Anak-anaknya dibesarkan dan dididik dengan penuh kasih sayang. Selain
tugas-tugas kerumah tanggaan, ia tidak lupa menjalankan juga tugas-tugas
kerohanian bersama anak-anaknya dan para pembantunya. Lebih dari itu ia bahkan
berjanji kepada Tuhan untuk memperhatikan nasib para pengemis dan orang-orang
miskin yang datang meminta bantuannya. Sebagai pahalanya, Tuhan mengaruniakan
kedamaian dan kebahagiaan di dalam rumah tangganya.
Tetapi
suasana keluarga yang bahagia itu sekonyong-konyong pupus tatkala suaminya,
Pangeran de Chantal, tertembak mati oleh kawannya sendiri sewaktu mereka
berburu di hutan. Peristiwa naas ini sungguh menyedihkan. Yohanna menjadi
janda. Hatinya memang sedih oleh peristiwa pahit itu, namun sesungguhnya
peristiwa tragis itu merupakan awal penuh rahmat bagi kehidupan Yohanna. Ia
berusaha menahan diri, dan mengampuni si penembak.

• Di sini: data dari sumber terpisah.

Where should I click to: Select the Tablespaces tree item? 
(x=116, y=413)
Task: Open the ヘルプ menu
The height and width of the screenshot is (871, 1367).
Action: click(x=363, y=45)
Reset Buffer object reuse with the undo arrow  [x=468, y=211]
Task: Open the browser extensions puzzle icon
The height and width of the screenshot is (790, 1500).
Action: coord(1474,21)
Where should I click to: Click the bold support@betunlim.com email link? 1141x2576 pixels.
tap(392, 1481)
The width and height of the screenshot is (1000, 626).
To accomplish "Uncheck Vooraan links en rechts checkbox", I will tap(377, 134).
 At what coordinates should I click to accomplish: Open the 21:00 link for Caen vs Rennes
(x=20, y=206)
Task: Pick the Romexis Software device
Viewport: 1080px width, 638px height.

Yohanna kemudian terpaksa
tinggal bersama mertuanya laki-laki, seorang yang berwatak bejat. Tujuh tahun
lamanya ia tinggal di sana dalam suasana batin yang sungguh menyiksa. Dalam
keadaan pedih itu ia tetap berusaha sekuat tenaga untuk hidup sebaik mungkin
dan terutama berjuang memelihara anak-anaknya. Ia rajin bekerja dan berdoa. Dan
ternyata cara hidupnya itu sangat berkenan kepada Tuhan. Tuhan memberinya jalan
kesempurnaan.
Ketika
Uskup Geneve, Fransiskus dari Sales, datang ke Dijon untuk memberikan renungan
puasa, Yohanna pergi menemuinya untuk berbicara dan memperoleh bimbingan.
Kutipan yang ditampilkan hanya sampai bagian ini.